Directed by the famous Robert Redford, A River Runs Through It is a surprisingly very good film. This is the type that fits my taste perfectly, and while seeing it I was somewhat reminded of another film I truly love, The Cider House Rules. There is no doubt that many will find this film slow and very boring, but that is what I love most about it. Redford and Friedenberg do nothing special here but take the audience through the interesting, meaningful, and sad lives of the Maclean brothers, and the people concerning them. I have always been a big Robert Redford fan, as he stars in one of my favorite films ever, The Sting. It was great to see him in the directing chair here, and even though this is not the first film Redford ever directed, it is the only one I have seen so it has the same affect for me. I have heard some say Redford has made a masterpiece here, and others say just another boring, no point film. I disagree on both ends. A River Runs Through It is no masterpiece, but that does not change the fact that it is a very well made film, that most movie buffs will like, or maybe even love. Redford's direction is quite excellent really, he takes us through the lives of these two men that are developed so brillinatly that the audience is likely to have tears nearing the end. Though the end was my biggest problem with the film. It felt forced to me, without about ten minutes left it did not feel like the movie was about to be over, and I think the writers might have forced it. Not enough to ruin the movie or anything, but I would have liked it to be better than it was.
A River Runs Through It is also a very well cast film, with no miscasts, which is always a plus. I was worried that Craid Sheffer would not do a good job, but I was in for quite a surprise here. He did wonderfully. He was a great lead, and good enough to lift the film up even more, portraying the character of Norman very well. Brad Pitt was a standout here. I know many people like to give him hate, and I can see why. But it is hard to deny that he actually does have acting ability, and it is shown off in this film. No doubt one of my favorite performances coming from him. Tom Skerritt was so great as well. If you have ever known an old country pastor then you will know just exactly how well he did here. A great cast just brought this film up to what it needed to be.

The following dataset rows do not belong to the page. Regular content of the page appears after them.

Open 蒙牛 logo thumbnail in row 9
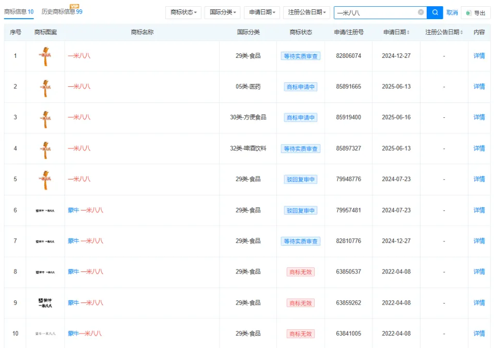click(45, 303)
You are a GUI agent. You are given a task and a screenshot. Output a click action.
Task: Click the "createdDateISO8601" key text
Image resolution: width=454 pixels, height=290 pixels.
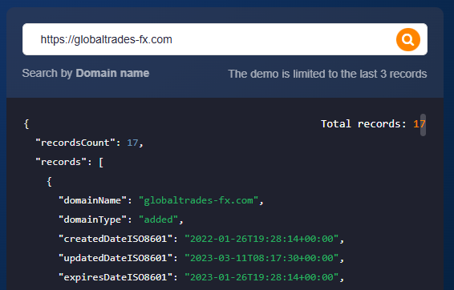116,239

Overall, A River Runs Through It is a film that with a stronger ending, could have been a near masterpiece, if not one. Though that does not change for the fact that it is a very solid, good film that can be enjoyed by adults as well as families. It is not complicated, it is just a simple tale of life that is really worth watching. The screenplay is great, and Redford's direction is very impressive. He should probably work in the directing chair more often than he does. The acting was brilliant, which helps the characters that are developed to perfection. The cinematography and musical score were both Oscar worthy as well, one of which taking home the big award. When watching this film, take it for what it is and the whole film is worth your money in the end.